_Work instruction_.
Of the lines in the data below, count the ones holding the string "vista", and answer with that number only.

_Stored data_.
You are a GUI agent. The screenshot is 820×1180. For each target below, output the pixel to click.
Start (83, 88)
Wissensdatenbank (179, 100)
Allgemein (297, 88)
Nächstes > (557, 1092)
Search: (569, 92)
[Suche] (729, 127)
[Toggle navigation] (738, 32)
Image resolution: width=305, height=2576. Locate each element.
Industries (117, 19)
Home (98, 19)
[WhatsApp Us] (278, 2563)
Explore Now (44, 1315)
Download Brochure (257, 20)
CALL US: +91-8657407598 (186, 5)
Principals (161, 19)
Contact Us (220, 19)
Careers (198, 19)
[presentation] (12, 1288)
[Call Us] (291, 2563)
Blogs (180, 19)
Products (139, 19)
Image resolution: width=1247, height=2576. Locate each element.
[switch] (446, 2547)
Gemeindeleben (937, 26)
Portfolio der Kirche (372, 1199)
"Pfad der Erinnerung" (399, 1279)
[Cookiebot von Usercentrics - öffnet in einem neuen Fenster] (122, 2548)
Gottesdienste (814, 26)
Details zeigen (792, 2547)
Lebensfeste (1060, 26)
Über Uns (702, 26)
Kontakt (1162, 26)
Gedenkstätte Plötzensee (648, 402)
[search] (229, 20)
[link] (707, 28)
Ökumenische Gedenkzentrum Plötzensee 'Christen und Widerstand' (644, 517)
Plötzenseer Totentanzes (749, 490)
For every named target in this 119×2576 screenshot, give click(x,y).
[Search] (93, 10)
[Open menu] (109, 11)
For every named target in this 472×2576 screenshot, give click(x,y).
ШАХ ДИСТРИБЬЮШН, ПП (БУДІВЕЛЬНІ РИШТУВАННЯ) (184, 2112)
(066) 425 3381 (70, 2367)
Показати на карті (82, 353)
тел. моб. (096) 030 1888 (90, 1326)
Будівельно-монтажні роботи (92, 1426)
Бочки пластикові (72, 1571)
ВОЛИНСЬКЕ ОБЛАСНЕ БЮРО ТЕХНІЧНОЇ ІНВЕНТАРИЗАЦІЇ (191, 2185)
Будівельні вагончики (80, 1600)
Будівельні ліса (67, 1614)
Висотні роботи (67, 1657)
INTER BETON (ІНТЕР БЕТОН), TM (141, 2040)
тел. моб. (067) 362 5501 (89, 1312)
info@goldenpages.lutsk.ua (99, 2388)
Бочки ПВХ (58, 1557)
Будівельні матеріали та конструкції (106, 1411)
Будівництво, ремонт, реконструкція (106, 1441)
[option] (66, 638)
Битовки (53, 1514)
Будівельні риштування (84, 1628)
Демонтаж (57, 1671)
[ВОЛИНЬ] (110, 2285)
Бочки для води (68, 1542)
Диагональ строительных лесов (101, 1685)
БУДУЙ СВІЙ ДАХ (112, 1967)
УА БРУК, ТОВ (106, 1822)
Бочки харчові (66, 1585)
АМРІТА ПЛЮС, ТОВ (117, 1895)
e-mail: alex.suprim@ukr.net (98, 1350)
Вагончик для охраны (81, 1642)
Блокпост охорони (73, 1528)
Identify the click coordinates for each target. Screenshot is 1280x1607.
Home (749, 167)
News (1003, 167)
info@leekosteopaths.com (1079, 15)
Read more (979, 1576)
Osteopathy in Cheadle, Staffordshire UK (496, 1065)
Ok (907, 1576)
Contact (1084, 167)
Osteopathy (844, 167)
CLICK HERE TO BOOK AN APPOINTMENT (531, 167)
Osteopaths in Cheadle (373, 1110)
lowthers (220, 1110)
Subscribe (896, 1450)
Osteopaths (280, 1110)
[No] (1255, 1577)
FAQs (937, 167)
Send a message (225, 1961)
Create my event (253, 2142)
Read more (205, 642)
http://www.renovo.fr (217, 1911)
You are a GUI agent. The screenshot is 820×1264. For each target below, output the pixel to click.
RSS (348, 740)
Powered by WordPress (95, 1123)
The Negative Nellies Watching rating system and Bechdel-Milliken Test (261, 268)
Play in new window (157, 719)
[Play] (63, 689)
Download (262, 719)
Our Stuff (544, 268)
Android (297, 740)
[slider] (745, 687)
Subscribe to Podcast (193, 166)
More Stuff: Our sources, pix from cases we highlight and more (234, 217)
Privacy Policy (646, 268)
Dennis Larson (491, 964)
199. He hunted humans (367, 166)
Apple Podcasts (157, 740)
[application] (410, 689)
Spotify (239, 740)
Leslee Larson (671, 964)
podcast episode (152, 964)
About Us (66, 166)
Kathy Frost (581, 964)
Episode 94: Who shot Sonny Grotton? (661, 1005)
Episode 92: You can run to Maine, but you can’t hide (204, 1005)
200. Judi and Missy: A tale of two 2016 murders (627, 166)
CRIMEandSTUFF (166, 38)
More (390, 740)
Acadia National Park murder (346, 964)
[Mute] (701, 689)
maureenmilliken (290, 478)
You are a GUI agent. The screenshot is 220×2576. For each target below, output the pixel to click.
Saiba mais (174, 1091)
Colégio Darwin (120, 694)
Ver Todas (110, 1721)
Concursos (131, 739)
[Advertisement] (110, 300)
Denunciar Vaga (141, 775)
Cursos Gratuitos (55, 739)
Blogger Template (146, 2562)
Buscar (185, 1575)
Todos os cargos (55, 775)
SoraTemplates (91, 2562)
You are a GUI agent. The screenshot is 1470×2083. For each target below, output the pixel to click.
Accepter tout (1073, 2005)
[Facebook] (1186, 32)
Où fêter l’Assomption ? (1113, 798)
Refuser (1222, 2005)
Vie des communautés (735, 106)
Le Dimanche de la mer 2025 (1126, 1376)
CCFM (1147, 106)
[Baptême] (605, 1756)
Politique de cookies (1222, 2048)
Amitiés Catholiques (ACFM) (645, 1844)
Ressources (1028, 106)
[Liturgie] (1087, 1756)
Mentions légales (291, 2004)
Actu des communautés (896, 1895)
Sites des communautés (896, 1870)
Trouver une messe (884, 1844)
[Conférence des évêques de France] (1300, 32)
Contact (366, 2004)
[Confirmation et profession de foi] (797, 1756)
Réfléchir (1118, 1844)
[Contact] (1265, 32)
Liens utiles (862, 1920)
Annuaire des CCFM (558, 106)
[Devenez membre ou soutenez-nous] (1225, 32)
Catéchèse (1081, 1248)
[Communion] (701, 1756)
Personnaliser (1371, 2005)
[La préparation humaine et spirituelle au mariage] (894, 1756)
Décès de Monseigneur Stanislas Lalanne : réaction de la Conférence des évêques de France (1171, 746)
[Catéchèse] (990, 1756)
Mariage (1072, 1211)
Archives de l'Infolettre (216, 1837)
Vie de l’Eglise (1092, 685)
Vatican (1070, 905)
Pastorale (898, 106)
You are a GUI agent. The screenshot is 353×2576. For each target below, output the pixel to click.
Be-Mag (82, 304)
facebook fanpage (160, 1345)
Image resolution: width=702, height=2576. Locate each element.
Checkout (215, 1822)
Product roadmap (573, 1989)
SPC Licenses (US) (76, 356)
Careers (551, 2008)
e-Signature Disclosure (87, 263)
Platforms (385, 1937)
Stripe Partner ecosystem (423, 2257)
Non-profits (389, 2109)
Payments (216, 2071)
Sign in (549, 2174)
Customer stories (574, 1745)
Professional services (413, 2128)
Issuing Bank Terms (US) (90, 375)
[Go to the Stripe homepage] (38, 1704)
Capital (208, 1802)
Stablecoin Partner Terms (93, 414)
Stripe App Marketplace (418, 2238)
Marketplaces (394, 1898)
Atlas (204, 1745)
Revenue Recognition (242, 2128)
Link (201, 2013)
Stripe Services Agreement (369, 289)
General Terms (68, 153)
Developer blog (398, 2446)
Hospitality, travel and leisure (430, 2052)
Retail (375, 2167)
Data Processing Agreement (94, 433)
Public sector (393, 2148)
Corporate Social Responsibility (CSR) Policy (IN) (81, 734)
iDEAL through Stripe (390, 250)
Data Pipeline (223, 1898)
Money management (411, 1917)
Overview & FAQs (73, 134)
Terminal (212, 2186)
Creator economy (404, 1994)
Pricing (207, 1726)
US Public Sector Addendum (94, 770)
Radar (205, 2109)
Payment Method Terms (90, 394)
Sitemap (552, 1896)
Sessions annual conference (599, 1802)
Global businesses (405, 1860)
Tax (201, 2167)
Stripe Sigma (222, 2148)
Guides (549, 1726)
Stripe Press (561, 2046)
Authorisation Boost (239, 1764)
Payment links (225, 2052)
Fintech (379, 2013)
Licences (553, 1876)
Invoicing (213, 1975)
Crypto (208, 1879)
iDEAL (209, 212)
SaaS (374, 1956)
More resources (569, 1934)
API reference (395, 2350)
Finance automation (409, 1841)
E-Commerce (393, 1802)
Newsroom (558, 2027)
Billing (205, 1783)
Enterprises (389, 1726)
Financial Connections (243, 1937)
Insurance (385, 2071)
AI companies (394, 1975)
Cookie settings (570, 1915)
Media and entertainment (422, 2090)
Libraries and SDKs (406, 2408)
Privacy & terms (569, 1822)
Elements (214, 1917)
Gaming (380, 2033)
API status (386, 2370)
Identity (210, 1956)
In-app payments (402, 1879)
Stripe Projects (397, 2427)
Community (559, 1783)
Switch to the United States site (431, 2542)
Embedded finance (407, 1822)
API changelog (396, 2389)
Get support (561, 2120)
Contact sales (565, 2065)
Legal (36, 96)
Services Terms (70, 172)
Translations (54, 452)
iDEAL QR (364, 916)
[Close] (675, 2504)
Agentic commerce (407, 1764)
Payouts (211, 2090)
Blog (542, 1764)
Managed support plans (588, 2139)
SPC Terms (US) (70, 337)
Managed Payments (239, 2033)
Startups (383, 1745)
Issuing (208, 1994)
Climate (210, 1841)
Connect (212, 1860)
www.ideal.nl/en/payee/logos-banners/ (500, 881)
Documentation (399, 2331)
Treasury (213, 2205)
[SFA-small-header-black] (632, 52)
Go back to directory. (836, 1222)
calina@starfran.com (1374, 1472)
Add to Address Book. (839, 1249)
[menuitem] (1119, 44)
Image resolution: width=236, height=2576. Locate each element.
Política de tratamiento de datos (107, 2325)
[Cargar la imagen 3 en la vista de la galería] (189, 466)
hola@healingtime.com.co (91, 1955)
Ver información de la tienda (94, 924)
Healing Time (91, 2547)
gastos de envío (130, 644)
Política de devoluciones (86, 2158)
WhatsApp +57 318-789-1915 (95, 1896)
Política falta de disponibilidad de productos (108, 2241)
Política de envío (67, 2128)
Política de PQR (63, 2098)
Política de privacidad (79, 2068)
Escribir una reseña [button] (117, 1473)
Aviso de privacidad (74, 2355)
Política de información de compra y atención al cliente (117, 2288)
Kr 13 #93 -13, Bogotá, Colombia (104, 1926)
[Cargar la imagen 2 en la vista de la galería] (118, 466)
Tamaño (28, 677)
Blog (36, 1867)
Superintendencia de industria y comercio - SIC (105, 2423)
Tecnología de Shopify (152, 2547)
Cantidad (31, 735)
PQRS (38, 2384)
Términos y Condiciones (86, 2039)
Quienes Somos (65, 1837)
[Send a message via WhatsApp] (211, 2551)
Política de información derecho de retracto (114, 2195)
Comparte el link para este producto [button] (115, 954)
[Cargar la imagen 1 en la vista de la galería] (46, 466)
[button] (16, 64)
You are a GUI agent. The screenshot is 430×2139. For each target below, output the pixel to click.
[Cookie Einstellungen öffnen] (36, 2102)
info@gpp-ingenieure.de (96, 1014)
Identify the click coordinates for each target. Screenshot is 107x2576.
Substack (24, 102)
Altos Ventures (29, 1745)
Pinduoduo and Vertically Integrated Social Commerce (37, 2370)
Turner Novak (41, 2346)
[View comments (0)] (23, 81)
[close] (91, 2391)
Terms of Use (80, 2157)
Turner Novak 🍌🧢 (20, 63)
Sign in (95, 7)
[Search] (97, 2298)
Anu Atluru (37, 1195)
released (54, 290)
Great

_Answer to this problem_.
3